Since the beginning of the year, the euro lost more than 16% of its value against the US dollar. The European sovereign debt crisis turned investors against the regional currency and prevented it from enjoying even a single positive month since January. With the EUR/USD trading comfortably below the 1.20 level, the question burning in the minds of all euro traders is how much further can it fall? In this morning’s intraday note, we talked about the key support levels in the currency, and the closest point is the 2005 low of 1.1640.

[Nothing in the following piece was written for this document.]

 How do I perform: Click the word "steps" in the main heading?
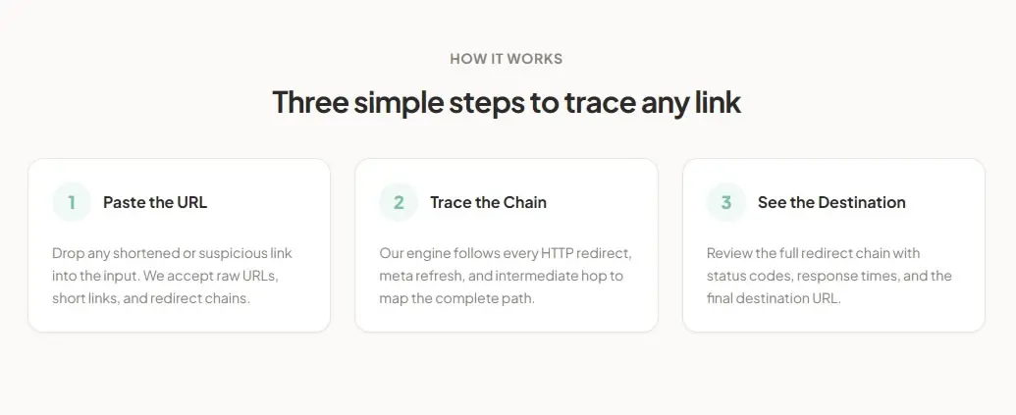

The decline in the EUR/USD has also raised the question of whether the currency is undervalued, and based upon purchasing power parity (PPP), the answer is no. The following chart shows how even the most conservative estimate by the Organisation for Economic Cooperation (OECD) has the EUR/USD overvalued by 2%. According to Bloomberg’s calculation of PPP using consumer prices, the euro is 6% overvalued against the US dollar. The reason why the PPP values are not consistent is because different methods of calculation and different baskets of goods used to compare prices will arrive at different PPP rates.

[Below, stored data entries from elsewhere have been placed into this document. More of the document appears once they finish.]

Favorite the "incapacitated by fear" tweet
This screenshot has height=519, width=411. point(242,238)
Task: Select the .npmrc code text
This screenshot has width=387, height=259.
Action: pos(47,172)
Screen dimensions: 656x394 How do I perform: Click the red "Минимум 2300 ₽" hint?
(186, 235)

Purchasing power parity may have its flaws, but it is here to provide traders with a reference point for valuation at a time when a currency pair has become deeply oversold. At the same time, European policymakers have failed to calm investors, and for the time being, are still sitting on their hands. New details could be announced at the meeting between euro zone finance ministers, but we expect the ECB to keep monetary policy easy on Thursday. Therefore, from a fundamental, technical, and valuation perspective, the EUR/USD could still head lower.